SOURCE MATERIAL section start

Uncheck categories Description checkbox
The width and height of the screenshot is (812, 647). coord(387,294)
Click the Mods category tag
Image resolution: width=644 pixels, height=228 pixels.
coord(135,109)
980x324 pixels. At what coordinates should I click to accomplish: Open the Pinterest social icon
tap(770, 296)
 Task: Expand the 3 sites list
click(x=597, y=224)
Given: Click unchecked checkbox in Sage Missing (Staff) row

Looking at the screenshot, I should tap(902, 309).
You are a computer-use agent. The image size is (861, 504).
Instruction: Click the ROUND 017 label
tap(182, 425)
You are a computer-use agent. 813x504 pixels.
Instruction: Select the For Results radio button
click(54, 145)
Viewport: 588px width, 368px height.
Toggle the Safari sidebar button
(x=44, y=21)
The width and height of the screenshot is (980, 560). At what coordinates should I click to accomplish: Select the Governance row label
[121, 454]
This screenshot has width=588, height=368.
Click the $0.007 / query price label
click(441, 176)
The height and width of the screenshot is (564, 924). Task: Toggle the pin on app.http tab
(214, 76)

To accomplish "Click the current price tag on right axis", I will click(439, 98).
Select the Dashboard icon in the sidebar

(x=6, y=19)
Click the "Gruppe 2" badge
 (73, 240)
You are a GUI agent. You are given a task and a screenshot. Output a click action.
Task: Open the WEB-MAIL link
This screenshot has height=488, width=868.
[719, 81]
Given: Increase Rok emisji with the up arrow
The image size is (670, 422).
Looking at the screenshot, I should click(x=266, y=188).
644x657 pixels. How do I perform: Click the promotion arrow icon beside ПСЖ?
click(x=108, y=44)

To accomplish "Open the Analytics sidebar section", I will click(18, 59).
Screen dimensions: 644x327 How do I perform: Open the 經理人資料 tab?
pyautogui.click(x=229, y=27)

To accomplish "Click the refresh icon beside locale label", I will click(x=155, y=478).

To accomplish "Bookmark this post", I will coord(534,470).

SOURCE MATERIAL section end

## DIRECTIONS
For this exercise, reproduce exactly each line from the one containing "The image size is (670, 422)." through the last line of the data, and no others.

## RESPONSE BELOW
The image size is (670, 422).
Looking at the screenshot, I should click(x=266, y=188).
644x657 pixels. How do I perform: Click the promotion arrow icon beside ПСЖ?
click(x=108, y=44)

To accomplish "Open the Analytics sidebar section", I will click(18, 59).
Screen dimensions: 644x327 How do I perform: Open the 經理人資料 tab?
pyautogui.click(x=229, y=27)

To accomplish "Click the refresh icon beside locale label", I will click(x=155, y=478).

To accomplish "Bookmark this post", I will coord(534,470).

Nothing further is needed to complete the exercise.